Pablo started in the Bennett Lab as a PhD student in October 2019.
Pablo undertook an undergraduate degree in Environmental Biology at the Autonomous University of Barcelona in Spain (2014-2018). During this time, he started to become aware of the fact that plants are pretty cool creatures. This led to a small collaboration looking at the association between Arabidopsis and rhizosphere bacteria in a group led by Professor Charlotte Poschenrieder in Barcelona, and a fun summer internship studying seeds at the germplasm bank in the Botanical Garden of Gijón.
After graduating, Pablo moved out to the north of Spain, where he completed a Master Degree in Plant Biotechnology at the University of Oviedo (2018-2019). Taking a big evolutionary jump, he moved on to study the molecular and hormonal control of branching in pine trees under the supervision of Professor Ricardo Javier Ordás. This brought an intense year of pipetting liquids from and into plastic containers in the lab, and of torturing plants with hormones in the field. In the summer of 2019, Pablo was ready to collect his certificate and continue his migration to the north, to the UK this time. After a summer internship in the Bennett Lab, he decided that working with Arabidopsis was not so bad after all, and so he made the decision to stay for a PhD.

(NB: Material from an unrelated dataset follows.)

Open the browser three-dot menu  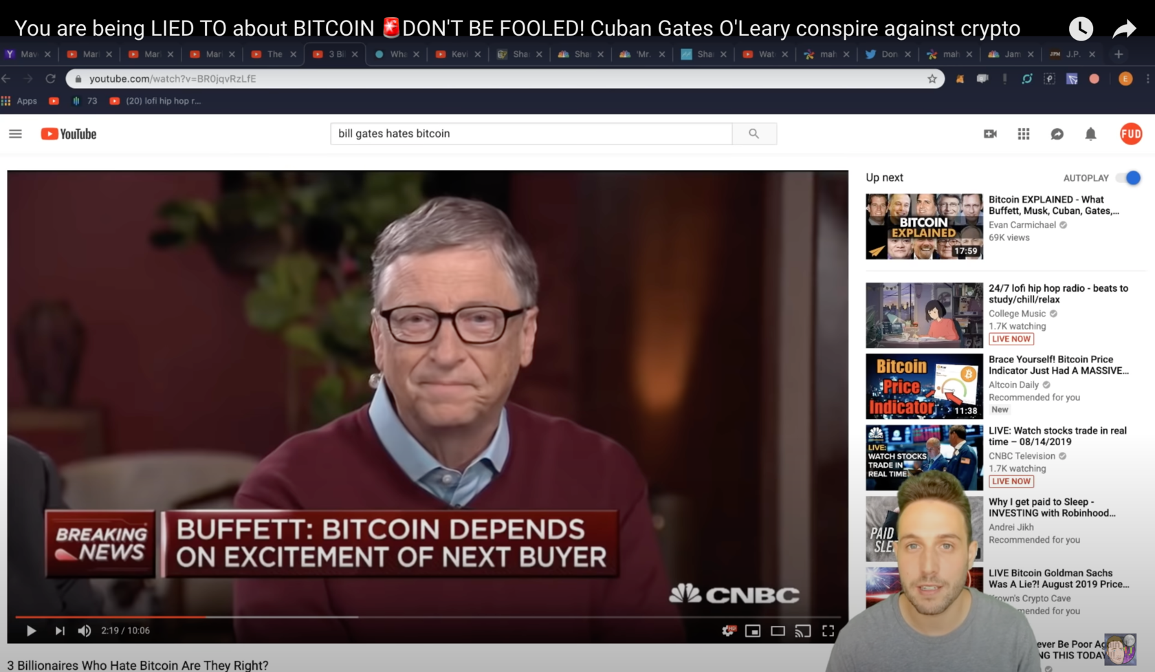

Currently, Pablo’s research focuses on understanding how and why plants make the decision to stop flowering in response to environmental stimuli. The onset of flowering is a widely studied biological event, but the end of it is not so well understood. Hoping that his project sheds some light into this enigmatic process, Pablo is trying to characterize how different external cues (temperature and photoperiod, among others) impact the end of flowering and how this is regulated at a molecular level. For this, he’s not only working with Arabidopsis but also with a newly found friend, bread wheat. Given the close link between the duration of flowering and the amount of fruits that a plant can produce, a better understanding of the end of flowering could open a new opportunity to maximize crop yield.